The depth of a man's remorse and his views on the extermination of the Jews are his alone to know. The speculations on the subject by Yossi Sarid, Prof. Ze'ev Sternhell, Avi Primor in Haaretz and by Italian left-wing journalists are merely speculations.
The words of regret are there, and the price Fini pays for them in his constituency is high, given the bands of keffiyeh-clad ultra-right-wing youngsters who - like those on the Left - spray "Jews out of Palestine" on walls and draw caricatures of hook-nosed Jews, American missiles, and Ariel Sharon munching on small children.
The issue is not Fini's penance, which in any case can never be proportionate to the Holocaust. It relates to the pro-American and pro-Israeli policy of Italy's government. This at a time when the country's Left seems to prefer the French and German view, which lays the blame for the entire tragedy of the last three years squarely on Sharon.
It relates to the fact that it was Italy's presidency of the European Union which saw the condemnation of Hamas as a terrorist movement. And there is Fini's determination to make Europe's attitude toward the Arab-Israel conflict more balanced.
This is what lies at the root of opposition to Fini's state visit. The Israeli and European Left don't like the fact that Fini came to Israel to explain that the world needs to be vigilant against not only the anti-Semitism of the past but also that of the present.
It is unforgivable to the Israeli Left, with its talent for self-castigation, that Fini pointed to the danger faced by Jews today who are identified with Israel - the collective Jew.
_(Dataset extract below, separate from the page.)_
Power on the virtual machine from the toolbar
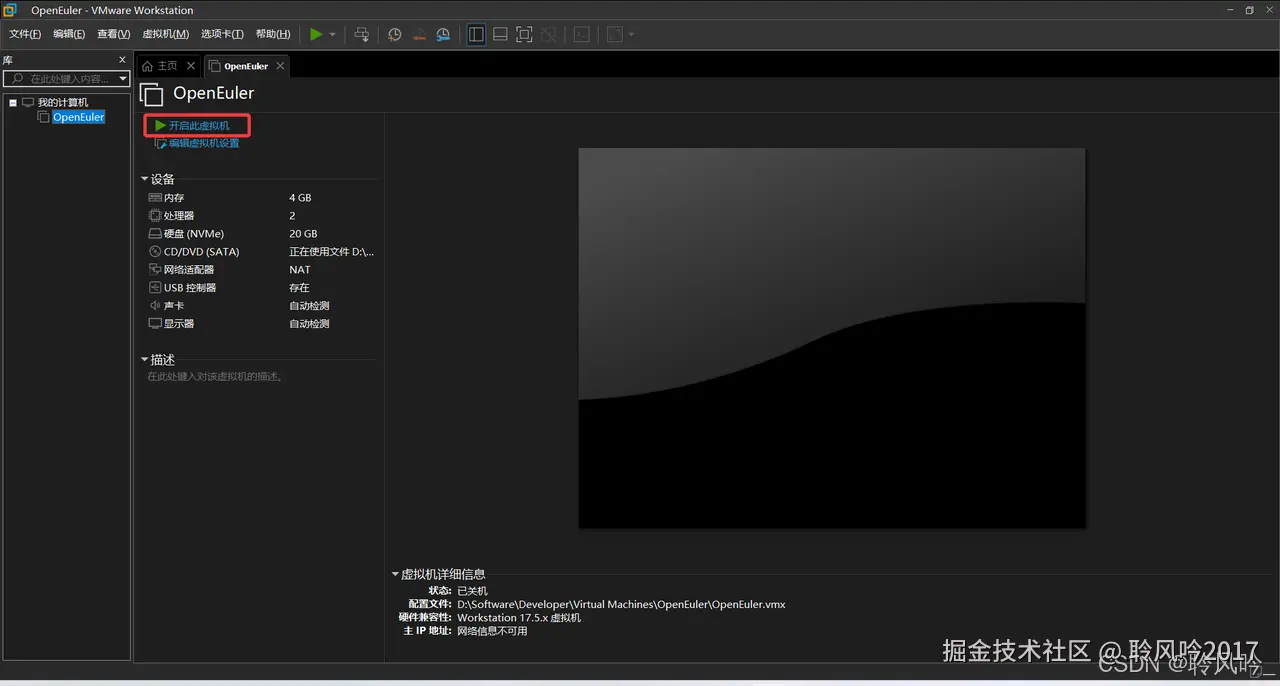Viewport: 1280px width, 686px height. click(x=317, y=33)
It is shocking that the head of a formerly fascist party, now Italian deputy prime minister, should not only recognize, but publicly talk about, the danger Israel faces, and link the "shameful chapters of the past" with the anti-Semitism/anti-Zionism of today.
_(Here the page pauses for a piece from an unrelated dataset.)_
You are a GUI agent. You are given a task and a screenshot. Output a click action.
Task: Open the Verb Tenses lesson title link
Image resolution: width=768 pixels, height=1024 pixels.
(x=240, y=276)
It is difficult for them to understand how a European can permit himself to view Israel with sympathy, and how Italy can permit itself to understand the scale of the terrorist onslaught on Israel and place these attacks within the context of the war between the West and terrorism.
Gianfranco Fini understands Israel's policy of self-defense. He insists, to the press here and in Europe, that the fence is an unpleasant necessity, not a cruel fascist choice.
Anti-government journalists in Italy and international public opinion would like to link Fini and Sharon: their predilection for the use of force, their authoritarianism, and ultimately, their fascist nature. This is what drives an intellectual like Ze'ev Sternhell, who seems to believe that there is fascism in Italy today.
And finally: What of Fini's much-publicized alleged quest for legitimacy from the Jews?
These days, after an immense campaign of defamation has turned it into an apartheid, illegitimate, colonial, cruel and needlessly aggressive state, what legitimacy can Israel bestow?
These days, Israel does not grant legitimacy to those European politicians who have the courage to support it in this dangerous chapter in history.
Fini, then, may have come not so much to beg for support as to lend it.
The writer is a correspondent for La Stampa and an author.